Görüldüğü şekilde Kur'ân ve hadiste müstesnâ bir yer ve fevkalâde bir ehemmiyet verilmiş olan emr-i bi'lma'rûf ve nehy-i ani'lmünker (irşad) işinin mutlak olarak farziyetinde bütün İslâm fırkaları ittifak eder. Bu noktada en farklı görüşü temsil eden bir kısım Râfizîler bile bunun vücubunu inkârdan ziyâde "devlet reisinin tâyin edeceği şahıslar yapar" diyerek belli bir daraltmaya tâbi tutmuşlardır. Ehl-i Sünnet'e göre, fürû'dan olan bu mesele Mu'tezile'ye göre usûlden (yâni ana meselelerden) sayılmıştı. Emr-i bi'l-marufun vâcib[1] olup olmayışı, emredilen şeyle, yasaklanan şeye bağlıdır. Vâcibin emri vâcib, mendûbun emri de mendub sayılır. Keza haramdan nehiy vâcib, mekruhtan nehiy mendûbtur.



Yukarıdaki şekilde kısaca özetlenebilecek bu meseleyi, ehemmiyetine ve sadedinde olduğumuz anarşi meselesiyle yakından olan alâkasına binâen, Taftazânî'den kısmen özetleyerek ve ana fikirleri başlıkla belirgin hale getirerek aşağıda kaydetmeyi uygun bulduk:



Bu mevzuda Taftazânî, şu açıklamayı sunar: "...Ma'rûf'tan burada murad vâcibtir. Münker'den murad da haramdır. Bu sebeble, âlimler, ma'rufun emredilip münkerin yasaklanmasını kesin bir dille vâcib bir vazîfe telakkî ettiler. Ancak mendub olan bir işin emri, vâcib değildir, sadece mendubtur. Emr-i bi'lma'rûf ve nehy-i ani'l-münker'in Râfızîler'in iddia ettikleri gibi, geleceği beklenen İmam'ın zuhûruna bağlı olmayan bir vâcib olduğuna dâir delil ise, Kur'ân, sünnet ve icmâ ile sâbittir.

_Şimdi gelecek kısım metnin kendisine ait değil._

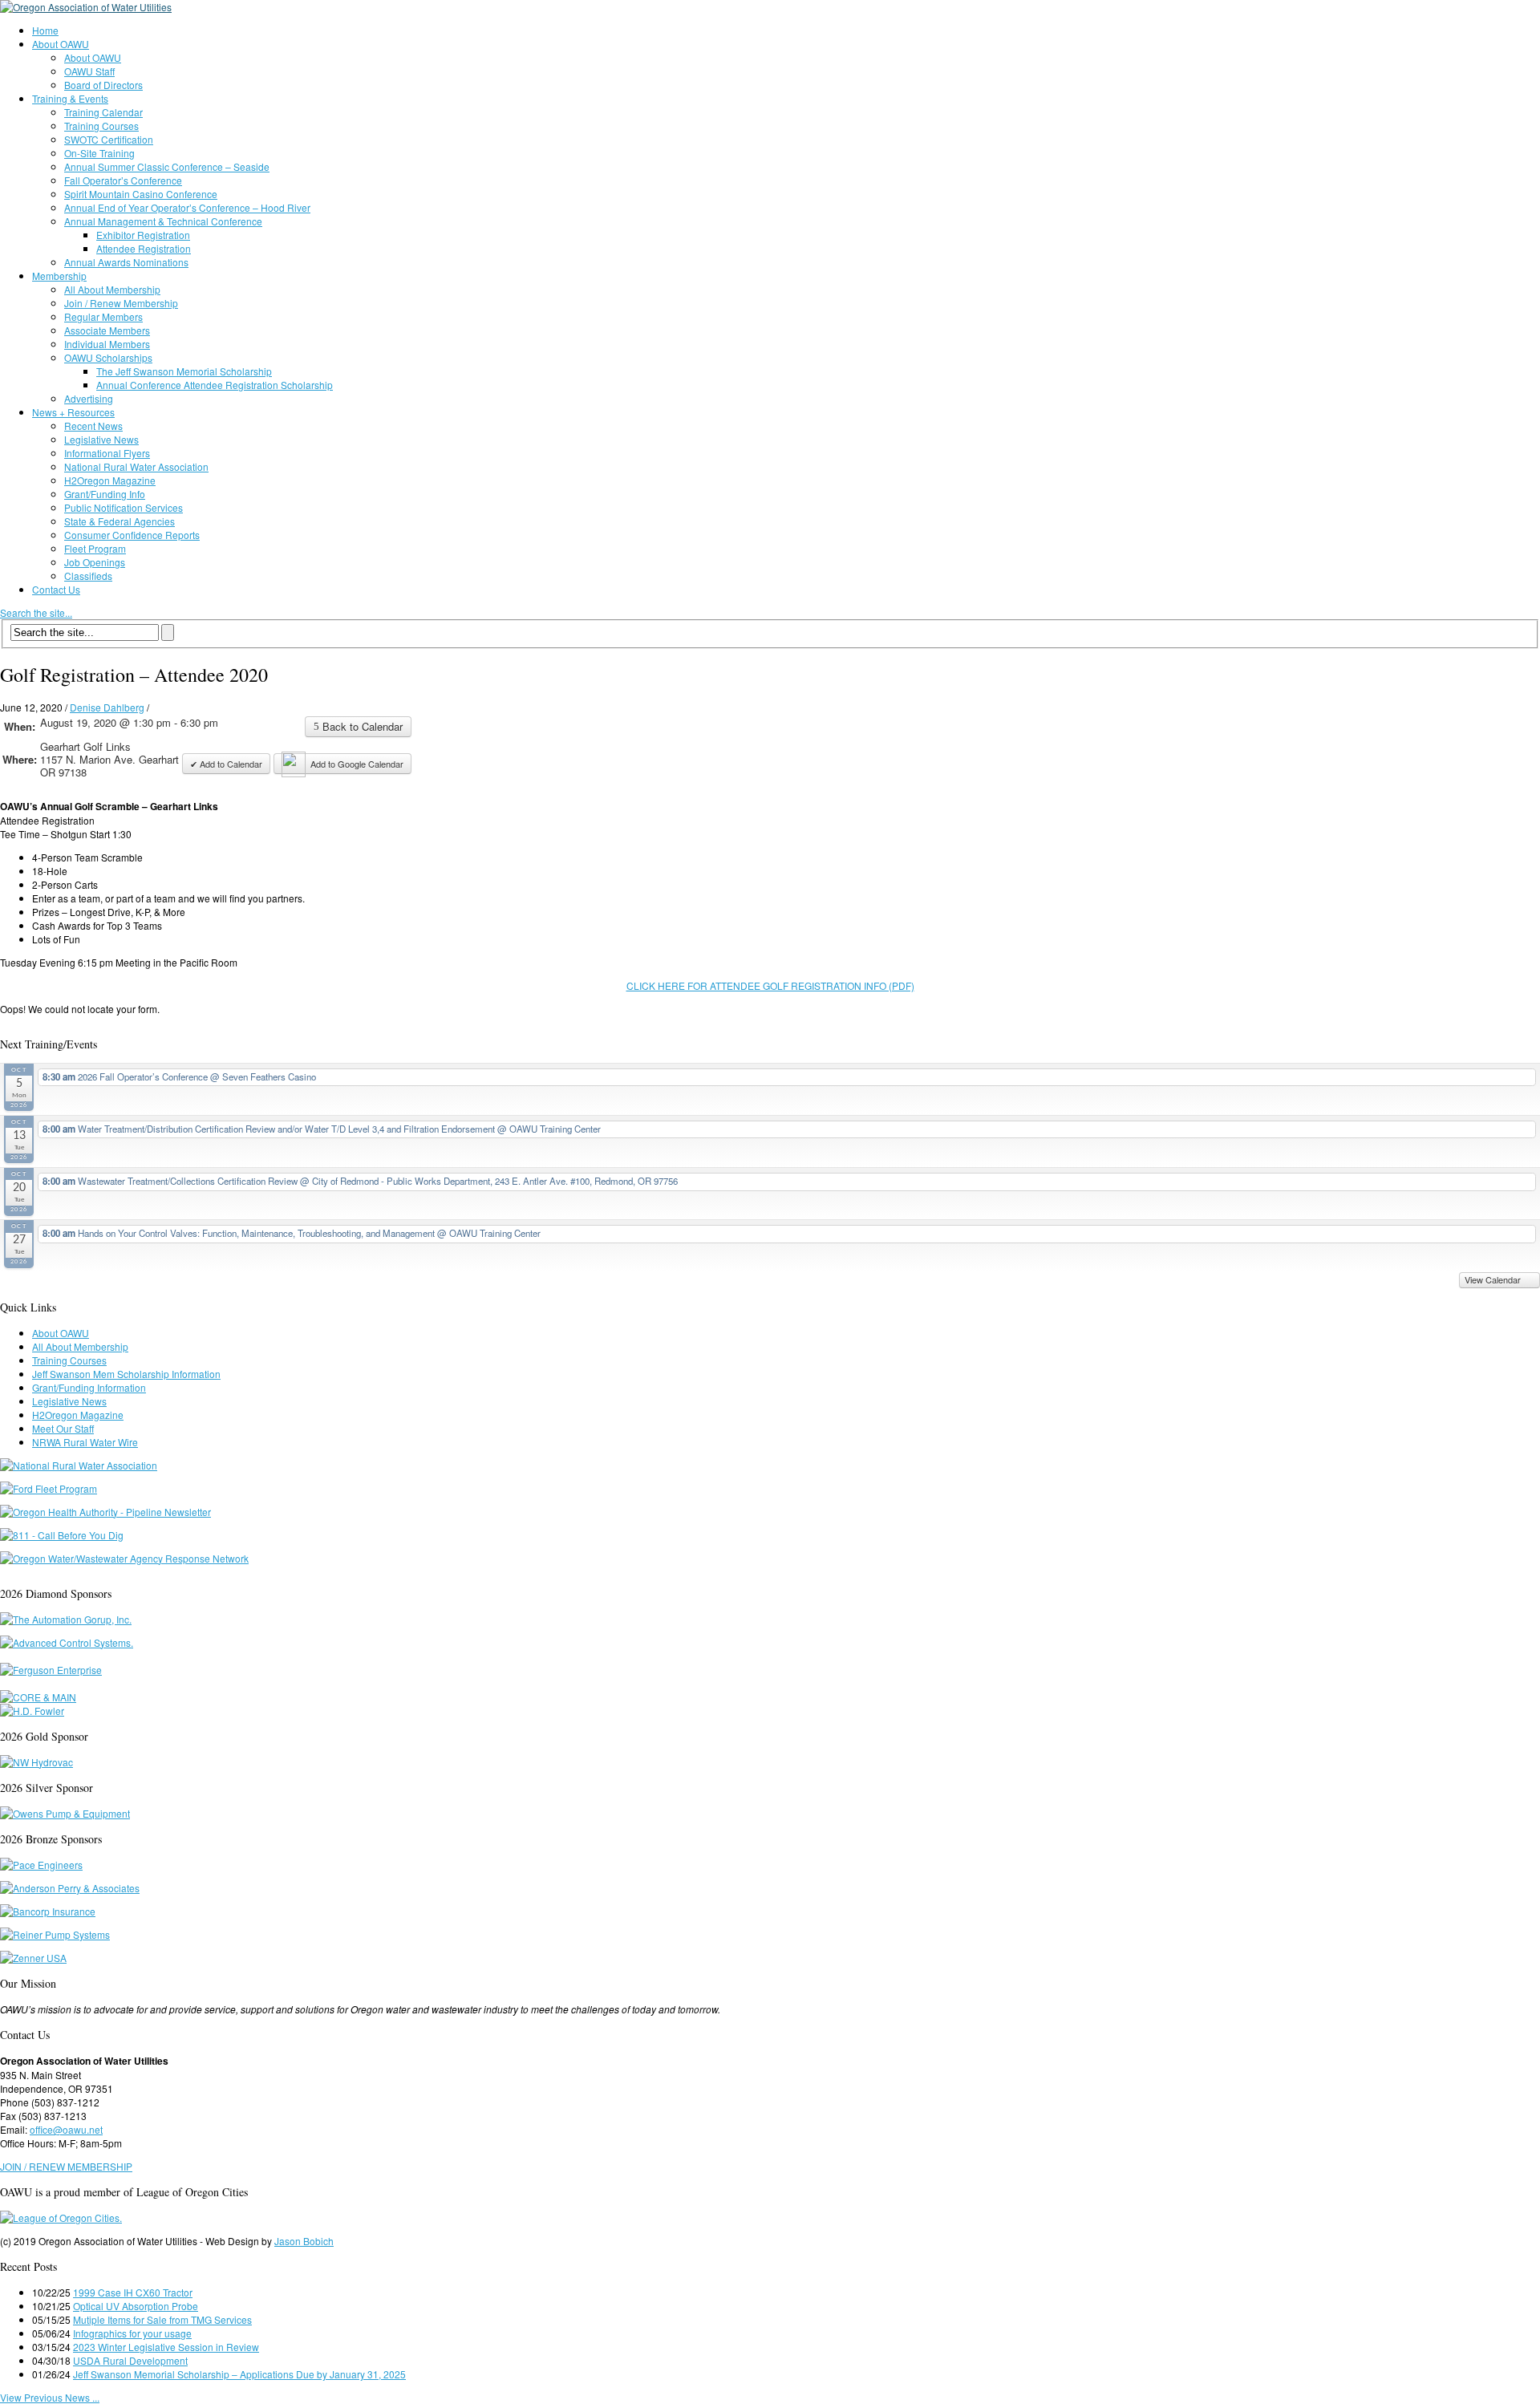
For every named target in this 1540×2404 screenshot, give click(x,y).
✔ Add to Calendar (226, 763)
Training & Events (70, 98)
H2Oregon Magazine (110, 480)
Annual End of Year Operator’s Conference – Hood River (187, 207)
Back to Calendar (361, 726)
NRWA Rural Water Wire (85, 1442)
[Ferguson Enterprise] (51, 1669)
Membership (59, 275)
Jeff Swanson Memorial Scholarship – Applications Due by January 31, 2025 (239, 2374)
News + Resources (73, 412)
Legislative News (101, 439)
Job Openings (94, 562)
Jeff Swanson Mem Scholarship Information (126, 1373)
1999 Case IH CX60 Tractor (132, 2292)
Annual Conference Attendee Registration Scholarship (214, 384)
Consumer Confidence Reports (132, 534)
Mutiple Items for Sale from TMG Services (162, 2319)
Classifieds (88, 575)
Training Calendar (103, 112)
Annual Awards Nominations (126, 262)
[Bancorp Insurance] (47, 1911)
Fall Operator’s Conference (123, 180)
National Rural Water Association (136, 466)
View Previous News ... (49, 2397)
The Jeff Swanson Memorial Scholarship (184, 371)
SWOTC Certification (108, 139)
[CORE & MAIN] (38, 1697)
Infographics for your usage (132, 2333)
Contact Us (56, 589)
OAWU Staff (89, 71)
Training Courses (101, 125)
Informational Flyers (107, 453)
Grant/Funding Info (104, 494)
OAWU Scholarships (108, 357)
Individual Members (107, 344)
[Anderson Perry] (70, 1888)
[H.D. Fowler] (32, 1710)
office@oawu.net (66, 2129)
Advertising (88, 398)
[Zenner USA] (33, 1957)
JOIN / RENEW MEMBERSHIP (66, 2166)
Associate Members (107, 330)
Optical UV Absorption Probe (135, 2306)
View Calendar (1494, 1279)
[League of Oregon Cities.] (61, 2217)
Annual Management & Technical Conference (163, 221)
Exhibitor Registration (143, 234)
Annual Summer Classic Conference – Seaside (167, 166)
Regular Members (103, 316)
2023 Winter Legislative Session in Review (166, 2346)
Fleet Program (95, 548)
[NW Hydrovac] (36, 1762)
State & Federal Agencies (119, 521)
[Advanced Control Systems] (66, 1642)
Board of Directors (103, 84)
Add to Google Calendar (356, 763)
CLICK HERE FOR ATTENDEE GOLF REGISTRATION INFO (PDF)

"Kur'ân'dan delilimiz Cenâb-ı Hakk'ın şu sözüdür: "Sizden öyle bir cemaat bulunmalıdır ki, (onlar herkesi) hayra çağırsınlar, iyiliği emretsinler, kötülükten vazgeçirmeye çalışsınlar. İşte onlar muradına erenlerin tâ kendileridir." (Âl-i İmrân: 3/104.) Bir diğer âyet meâlen şudur: "İyiliği emret, kötülükten vaz geçir" Sünnetten olan delil, Hz. Peygamber (aleyhissalâtu vesselâm)'in şu sözüdür: "İyiliği emret, kötülüğü nehyet, bu yolda gelecek meşakkatlere de sabret." Keza Hz. Peygamber (aleyhissalâtu vesselâm)'in şu sözüdür: "Sizden kim bir münker görürse, eliyle düzeltsin, buna gücü yetmezse diliyle düzeltsin, buna da gücü yetmezse kalbiyle buğzetsin, bu ise imanın en zayıf derecesidir."



"İcmâya gelince, Müslümanların ilk asırda ve bilâhare bunu birbirlerine tavsiye etmeleri, gücü yettiği halde terkedenleri de ayıplamalarıdır."[1]